We will test the neural network here, using the default values given in the model along with early stopping to avoid overfitting. 

In [None]:
training = model.fit(new_train_X, train_y_trimmed, 
                     validation_data=(new_val_X, val_y),
                     epochs=1000, batch_size=32, 
                     callbacks=[early_stopping], verbose=0)

In [None]:
val_acc = np.mean(training.history['val_binary_accuracy'])
print("\n%s: %.2f%%" % ('val_acc', val_acc*100))

In [None]:
plt.plot(training.history['binary_accuracy'])
plt.plot(training.history['val_binary_accuracy'])
plt.title('model accuracy')
plt.ylabel('accuracy')
plt.xlabel('epoch')
plt.legend(['train', 'validation'], loc='upper left')
plt.show()

Define the grid search parameters. Ideally, more parameters would be tested, but this is omitted to save some time.

In [None]:
model = KerasClassifier(build_fn=create_model, verbose=0)

nodes=[25, 50]
drops = [0.0, 0.1]
param_grid = dict(batch_size=[32], epochs=[100], nodes=nodes,dr=drops)

# Search the grid
grid = GridSearchCV(estimator=model, param_grid=param_grid, verbose=2)
grid_result = grid.fit(new_train_X, train_y_trimmed, 
                       validation_data=(new_val_X, val_y), callbacks=[early_stopping])
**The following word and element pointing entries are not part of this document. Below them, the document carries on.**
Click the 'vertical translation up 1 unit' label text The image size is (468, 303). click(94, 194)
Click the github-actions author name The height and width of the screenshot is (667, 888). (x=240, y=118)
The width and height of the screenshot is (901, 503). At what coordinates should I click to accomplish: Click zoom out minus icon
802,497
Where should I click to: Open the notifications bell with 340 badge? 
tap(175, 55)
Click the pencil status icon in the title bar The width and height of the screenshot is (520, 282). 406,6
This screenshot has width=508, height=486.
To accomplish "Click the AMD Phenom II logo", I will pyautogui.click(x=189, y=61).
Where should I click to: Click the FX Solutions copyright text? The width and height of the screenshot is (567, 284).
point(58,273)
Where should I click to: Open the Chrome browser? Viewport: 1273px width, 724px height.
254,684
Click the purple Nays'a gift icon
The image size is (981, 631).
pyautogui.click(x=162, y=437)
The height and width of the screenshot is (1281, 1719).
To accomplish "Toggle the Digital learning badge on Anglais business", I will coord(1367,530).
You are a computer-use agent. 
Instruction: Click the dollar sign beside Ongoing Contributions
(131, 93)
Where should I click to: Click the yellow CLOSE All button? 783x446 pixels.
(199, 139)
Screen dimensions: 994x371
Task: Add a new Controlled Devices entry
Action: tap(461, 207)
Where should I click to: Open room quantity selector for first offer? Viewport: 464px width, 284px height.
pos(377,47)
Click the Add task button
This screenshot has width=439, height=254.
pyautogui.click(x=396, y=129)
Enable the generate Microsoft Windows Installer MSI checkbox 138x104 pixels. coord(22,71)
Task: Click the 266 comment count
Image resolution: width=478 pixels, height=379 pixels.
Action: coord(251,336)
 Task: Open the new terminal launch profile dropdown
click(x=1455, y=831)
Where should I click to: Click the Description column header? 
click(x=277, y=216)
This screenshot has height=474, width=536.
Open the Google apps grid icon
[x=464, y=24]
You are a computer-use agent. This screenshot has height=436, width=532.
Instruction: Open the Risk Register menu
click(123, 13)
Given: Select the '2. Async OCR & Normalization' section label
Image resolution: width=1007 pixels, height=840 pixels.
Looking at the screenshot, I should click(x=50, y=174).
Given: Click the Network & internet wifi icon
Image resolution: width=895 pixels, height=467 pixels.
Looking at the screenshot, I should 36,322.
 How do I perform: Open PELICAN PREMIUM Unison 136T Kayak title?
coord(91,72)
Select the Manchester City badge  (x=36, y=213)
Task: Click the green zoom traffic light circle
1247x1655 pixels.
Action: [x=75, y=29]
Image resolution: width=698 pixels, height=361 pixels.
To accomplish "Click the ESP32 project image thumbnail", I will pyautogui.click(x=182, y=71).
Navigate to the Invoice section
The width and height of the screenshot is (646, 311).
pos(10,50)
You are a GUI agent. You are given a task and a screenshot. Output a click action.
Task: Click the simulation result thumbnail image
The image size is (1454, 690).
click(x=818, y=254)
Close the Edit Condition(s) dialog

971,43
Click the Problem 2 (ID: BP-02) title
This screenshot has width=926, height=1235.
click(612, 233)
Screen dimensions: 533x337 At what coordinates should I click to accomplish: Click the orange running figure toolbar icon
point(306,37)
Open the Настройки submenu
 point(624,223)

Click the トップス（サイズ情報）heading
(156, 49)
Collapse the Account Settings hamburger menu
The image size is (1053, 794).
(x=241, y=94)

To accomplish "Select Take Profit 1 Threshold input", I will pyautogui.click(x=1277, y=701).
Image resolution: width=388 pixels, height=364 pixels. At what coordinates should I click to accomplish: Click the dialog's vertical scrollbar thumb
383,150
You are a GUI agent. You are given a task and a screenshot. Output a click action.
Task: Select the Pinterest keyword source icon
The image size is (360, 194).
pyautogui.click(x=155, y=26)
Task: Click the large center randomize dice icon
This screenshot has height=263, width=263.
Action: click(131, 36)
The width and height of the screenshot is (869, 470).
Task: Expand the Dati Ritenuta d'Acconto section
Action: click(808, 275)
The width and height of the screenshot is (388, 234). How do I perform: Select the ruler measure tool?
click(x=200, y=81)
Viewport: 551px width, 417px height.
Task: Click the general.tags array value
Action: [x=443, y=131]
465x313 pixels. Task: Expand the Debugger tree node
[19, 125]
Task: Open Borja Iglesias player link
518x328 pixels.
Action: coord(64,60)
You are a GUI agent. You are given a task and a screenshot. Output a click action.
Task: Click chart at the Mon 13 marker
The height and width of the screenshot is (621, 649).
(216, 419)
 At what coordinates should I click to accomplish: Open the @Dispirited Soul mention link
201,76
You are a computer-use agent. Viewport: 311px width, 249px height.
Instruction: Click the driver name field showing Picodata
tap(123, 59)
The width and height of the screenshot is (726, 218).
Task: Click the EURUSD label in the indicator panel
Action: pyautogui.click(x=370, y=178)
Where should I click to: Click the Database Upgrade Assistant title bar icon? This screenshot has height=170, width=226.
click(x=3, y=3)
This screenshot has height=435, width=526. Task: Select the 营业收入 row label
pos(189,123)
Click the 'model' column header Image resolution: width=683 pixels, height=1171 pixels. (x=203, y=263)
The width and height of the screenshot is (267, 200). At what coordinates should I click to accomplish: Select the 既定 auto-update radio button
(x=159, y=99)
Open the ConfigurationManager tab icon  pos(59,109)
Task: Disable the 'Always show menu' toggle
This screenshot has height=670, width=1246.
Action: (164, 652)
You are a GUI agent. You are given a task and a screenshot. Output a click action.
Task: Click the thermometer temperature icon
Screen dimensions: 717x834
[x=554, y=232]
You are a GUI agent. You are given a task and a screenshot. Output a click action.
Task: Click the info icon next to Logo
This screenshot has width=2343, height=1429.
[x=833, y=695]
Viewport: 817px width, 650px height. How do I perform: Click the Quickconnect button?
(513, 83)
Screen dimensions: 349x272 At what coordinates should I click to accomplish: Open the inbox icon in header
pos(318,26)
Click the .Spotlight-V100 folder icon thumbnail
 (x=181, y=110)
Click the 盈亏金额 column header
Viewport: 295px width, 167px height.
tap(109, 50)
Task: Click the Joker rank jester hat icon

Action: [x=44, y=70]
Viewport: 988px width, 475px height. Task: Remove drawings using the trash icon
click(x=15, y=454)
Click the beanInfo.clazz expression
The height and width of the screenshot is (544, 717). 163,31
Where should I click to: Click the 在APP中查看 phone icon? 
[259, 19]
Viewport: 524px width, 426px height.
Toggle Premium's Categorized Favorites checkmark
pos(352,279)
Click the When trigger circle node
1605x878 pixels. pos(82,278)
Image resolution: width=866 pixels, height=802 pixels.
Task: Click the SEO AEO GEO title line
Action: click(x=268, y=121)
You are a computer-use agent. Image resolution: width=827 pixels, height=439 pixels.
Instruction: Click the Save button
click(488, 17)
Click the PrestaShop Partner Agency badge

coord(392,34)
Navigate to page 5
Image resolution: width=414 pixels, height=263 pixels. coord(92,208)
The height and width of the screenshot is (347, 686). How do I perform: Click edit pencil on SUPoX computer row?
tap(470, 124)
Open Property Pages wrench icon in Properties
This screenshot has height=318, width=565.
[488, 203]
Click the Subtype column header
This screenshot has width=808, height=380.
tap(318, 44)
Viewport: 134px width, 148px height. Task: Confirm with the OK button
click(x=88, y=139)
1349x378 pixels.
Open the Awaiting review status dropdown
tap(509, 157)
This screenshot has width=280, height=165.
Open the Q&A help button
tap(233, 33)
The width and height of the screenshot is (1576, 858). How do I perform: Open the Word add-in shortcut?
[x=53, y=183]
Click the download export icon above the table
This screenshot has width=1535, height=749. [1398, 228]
Print the best results of GridSearchCV.

In [None]:
print("Best: %f using %s" % (grid_result.best_score_, grid_result.best_params_))
means = grid_result.cv_results_['mean_test_score']
stds = grid_result.cv_results_['std_test_score']
params = grid_result.cv_results_['params']
for mean, stdev, param in zip(means, stds, params):
    print("%f (%f) with: %r" % (mean, stdev, param))

Now, fit the model using the optimal GridSearchCV values and evaluate the area under the ROC curve between the predicted probability and the observed target.

In [None]:
model = create_model(nodes=50, dr=0.1)

training = model.fit(new_train_X, train_y_trimmed, epochs=100, batch_size=32, validation_data=(new_val_X, val_y), callbacks=[early_stopping])

In [None]:
preds= model.predict(new_val_X)
false_positive_rate, recall, thresholds = roc_curve(val_y, preds)
roc_auc = auc(false_positive_rate, recall)
print(roc_auc)